There was nothing else quite like Xbox Live Arcade when the digital distribution service came into its own in the early days of the Xbox 360. With much of the gaming public then familiarizing itself with the concept of the “indie game developer” for the first time, said developers needed a way to bring the masses their low-cost titles. Microsoft gave them just that in the form of XBLA, but not every indie studio was able to use the service to smoothly propel their game releases towards success. According to the man who at the time oversaw those releases, that’s just the nature of the entertainment business.
Speaking with GamesBeat, Spry Fox cofounder David Edery stated that it was unfortunate to see certain developers fail to get their games released on XBLA and others fail to find success once they did. However, the former worldwide games portfolio manager for Xbox Live posited that that scenario was inevitable.
“I saw people throwing themselves at [Xbox Live Arcade’s] gates and failing to get in, and failing,” Edery recounted. “I saw people who got into the program but then didn’t handle themselves correctly, and fail. I mean, it sucks. It sucks to watch people try so hard and not get anywhere. The thing is, to some extent, in any entertainment business, that’s unavoidable. There will always be more people trying to come in than the industry can support. [Former Microsoft Studios game designer Daniel Cook] and I both feel really strongly about doing whatever we can to help as many people as we can, knowing there’s obviously no way we’re going to help the majority.”

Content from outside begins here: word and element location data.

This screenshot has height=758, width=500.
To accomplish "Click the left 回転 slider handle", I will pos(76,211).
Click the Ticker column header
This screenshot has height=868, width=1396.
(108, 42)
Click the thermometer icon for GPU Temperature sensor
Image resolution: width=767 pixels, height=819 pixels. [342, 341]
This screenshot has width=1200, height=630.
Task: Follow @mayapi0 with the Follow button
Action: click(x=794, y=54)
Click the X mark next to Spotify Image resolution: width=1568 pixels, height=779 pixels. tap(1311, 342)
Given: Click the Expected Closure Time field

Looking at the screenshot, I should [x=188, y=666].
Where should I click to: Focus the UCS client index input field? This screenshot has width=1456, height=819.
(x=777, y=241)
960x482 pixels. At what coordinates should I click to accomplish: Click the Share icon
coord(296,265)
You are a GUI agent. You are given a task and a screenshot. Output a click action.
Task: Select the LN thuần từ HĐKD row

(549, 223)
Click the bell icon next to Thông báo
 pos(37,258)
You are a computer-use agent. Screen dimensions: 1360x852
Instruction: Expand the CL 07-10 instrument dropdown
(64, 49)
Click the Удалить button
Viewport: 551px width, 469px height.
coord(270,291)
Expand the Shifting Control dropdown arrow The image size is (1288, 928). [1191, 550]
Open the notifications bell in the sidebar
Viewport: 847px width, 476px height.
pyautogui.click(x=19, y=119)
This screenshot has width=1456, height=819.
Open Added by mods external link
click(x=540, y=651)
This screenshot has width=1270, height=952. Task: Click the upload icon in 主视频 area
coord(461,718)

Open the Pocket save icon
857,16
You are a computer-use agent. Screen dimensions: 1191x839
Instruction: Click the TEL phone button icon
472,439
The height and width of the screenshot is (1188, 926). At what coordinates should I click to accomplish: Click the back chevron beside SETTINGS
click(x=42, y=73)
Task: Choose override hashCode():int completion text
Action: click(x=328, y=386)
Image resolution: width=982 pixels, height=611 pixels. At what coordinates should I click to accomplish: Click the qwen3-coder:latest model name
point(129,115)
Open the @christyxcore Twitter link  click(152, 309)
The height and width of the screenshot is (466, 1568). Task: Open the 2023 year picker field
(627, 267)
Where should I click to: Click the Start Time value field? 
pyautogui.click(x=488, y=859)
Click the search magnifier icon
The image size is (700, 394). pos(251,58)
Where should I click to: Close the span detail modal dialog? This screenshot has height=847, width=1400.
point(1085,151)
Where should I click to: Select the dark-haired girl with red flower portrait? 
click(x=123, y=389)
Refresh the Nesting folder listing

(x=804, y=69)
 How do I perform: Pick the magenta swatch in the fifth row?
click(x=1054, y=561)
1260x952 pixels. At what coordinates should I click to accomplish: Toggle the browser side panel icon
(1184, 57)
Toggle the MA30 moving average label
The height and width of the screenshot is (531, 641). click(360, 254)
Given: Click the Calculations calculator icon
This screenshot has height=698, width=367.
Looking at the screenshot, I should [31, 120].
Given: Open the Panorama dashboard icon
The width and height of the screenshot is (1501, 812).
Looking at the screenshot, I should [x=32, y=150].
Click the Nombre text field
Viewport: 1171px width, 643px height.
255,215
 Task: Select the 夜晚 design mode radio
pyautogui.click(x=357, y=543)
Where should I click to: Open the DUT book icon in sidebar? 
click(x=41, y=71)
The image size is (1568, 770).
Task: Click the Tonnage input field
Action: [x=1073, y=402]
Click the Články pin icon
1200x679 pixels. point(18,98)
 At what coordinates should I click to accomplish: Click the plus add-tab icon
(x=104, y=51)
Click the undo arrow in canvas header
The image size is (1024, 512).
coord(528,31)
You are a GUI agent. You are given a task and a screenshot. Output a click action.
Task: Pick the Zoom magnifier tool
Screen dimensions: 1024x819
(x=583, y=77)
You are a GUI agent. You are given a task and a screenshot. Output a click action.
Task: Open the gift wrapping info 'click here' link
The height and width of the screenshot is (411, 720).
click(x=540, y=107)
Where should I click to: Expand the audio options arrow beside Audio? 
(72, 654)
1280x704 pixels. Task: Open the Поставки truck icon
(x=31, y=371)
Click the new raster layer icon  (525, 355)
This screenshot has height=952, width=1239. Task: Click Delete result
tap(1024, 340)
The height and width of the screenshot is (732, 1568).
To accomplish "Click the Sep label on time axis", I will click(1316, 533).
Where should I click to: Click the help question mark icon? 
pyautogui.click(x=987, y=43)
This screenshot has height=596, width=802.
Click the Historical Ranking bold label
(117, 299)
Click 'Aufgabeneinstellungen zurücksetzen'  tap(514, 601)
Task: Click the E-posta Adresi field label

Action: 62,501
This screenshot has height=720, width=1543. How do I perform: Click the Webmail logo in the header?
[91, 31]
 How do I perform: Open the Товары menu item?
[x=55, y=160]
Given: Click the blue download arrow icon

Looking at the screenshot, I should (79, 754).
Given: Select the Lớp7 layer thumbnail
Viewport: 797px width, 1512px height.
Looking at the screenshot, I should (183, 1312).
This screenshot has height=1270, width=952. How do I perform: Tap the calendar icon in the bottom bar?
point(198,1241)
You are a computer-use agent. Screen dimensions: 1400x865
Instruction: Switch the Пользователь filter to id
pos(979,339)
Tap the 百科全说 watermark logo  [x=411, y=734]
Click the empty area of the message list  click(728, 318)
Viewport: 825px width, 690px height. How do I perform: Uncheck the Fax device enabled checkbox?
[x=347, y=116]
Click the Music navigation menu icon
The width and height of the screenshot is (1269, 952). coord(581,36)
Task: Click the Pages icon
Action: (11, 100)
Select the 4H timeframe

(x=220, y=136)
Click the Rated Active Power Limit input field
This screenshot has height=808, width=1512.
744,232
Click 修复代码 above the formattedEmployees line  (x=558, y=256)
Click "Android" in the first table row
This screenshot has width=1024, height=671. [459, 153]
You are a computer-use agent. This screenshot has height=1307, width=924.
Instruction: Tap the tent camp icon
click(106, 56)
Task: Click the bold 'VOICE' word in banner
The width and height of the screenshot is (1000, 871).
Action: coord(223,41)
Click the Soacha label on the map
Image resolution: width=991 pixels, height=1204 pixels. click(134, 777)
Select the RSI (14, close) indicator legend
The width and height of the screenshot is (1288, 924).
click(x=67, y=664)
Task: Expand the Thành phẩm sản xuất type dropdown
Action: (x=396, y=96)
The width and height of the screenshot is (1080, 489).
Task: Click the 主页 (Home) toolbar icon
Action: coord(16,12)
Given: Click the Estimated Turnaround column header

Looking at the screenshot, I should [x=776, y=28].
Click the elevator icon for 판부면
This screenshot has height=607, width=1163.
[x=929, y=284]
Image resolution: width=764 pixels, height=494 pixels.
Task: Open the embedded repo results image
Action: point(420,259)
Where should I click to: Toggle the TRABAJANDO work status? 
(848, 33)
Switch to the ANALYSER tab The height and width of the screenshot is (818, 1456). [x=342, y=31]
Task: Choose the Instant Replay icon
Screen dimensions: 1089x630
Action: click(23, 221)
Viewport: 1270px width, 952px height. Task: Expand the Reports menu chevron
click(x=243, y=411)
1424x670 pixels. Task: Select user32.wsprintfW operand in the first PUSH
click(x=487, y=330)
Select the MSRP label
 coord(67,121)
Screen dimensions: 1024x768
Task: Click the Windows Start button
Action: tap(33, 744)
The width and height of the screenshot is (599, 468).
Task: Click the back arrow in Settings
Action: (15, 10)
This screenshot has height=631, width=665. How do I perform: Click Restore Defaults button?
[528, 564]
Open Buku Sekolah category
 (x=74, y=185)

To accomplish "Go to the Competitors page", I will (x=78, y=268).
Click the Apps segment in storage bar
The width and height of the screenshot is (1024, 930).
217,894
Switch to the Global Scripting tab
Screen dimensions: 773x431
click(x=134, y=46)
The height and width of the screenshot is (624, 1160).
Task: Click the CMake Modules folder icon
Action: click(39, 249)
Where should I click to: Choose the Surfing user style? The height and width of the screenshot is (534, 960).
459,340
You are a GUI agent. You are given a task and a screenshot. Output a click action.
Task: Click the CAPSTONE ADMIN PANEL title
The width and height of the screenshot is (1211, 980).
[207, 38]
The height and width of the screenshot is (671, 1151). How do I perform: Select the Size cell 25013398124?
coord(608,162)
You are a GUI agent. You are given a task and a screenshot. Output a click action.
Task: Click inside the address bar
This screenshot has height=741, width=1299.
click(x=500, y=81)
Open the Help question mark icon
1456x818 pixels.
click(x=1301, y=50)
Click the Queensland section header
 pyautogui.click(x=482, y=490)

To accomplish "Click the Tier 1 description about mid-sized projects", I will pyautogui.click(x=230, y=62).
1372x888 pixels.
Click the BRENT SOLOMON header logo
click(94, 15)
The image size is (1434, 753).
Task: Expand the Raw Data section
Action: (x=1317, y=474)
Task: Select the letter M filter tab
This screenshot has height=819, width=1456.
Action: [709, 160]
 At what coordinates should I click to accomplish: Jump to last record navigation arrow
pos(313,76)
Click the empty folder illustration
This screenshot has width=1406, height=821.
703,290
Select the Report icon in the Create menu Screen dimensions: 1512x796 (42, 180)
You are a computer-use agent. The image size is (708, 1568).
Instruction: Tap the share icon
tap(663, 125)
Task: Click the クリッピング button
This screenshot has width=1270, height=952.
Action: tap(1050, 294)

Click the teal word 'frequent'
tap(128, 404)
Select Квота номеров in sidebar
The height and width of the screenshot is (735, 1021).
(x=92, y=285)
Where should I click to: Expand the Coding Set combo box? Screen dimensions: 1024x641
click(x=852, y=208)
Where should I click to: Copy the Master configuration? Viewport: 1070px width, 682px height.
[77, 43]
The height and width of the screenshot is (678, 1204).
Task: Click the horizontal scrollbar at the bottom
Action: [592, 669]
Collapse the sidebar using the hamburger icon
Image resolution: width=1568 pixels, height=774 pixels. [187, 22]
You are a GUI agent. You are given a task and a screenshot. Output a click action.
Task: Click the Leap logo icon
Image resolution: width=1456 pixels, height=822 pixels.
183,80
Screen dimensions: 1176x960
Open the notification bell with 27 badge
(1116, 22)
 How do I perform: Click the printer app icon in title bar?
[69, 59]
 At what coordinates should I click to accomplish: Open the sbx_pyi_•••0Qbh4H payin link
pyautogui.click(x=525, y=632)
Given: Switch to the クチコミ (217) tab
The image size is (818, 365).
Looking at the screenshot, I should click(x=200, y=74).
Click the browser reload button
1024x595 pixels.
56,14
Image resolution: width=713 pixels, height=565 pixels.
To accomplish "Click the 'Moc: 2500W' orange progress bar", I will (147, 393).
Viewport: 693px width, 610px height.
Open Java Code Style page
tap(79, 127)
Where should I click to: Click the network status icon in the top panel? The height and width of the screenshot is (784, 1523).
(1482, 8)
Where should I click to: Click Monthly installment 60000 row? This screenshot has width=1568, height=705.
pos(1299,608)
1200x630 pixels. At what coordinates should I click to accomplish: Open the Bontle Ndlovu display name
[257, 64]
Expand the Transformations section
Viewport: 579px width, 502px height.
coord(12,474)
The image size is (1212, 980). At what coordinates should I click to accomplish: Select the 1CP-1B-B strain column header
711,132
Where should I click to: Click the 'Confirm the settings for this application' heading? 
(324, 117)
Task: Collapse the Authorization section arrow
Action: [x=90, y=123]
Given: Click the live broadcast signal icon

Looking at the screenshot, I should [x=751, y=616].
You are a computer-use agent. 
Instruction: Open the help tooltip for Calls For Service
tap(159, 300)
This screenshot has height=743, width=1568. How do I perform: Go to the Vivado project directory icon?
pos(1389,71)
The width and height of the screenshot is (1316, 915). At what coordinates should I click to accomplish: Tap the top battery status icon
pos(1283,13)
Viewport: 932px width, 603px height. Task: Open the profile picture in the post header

Though he stopped short of naming specific developers, Edery also noted that there exists no shortage of talented independent game designers who are out of their element when it come to business matters. He was saddened to see many of them put everything they had into a game’s development only to “get slaughtered” upon release because of their lack of business acumen.
Regular XBLA Fans readers will recall a multitude of stories centering around disgruntled independent Xbox Live Arcade game developers. Uber Entertainment, Phil Fish and Jonathan Blow are perhaps the most-well-known examples, but they are far from the only ones.
Still, Edery explained that while supply eventually outstripped demand to the point at which business knowledge and development skill were crucial for success, it wasn’t always that way. Things were different in the beginning of his 2006-2009 reign at Xbox Live.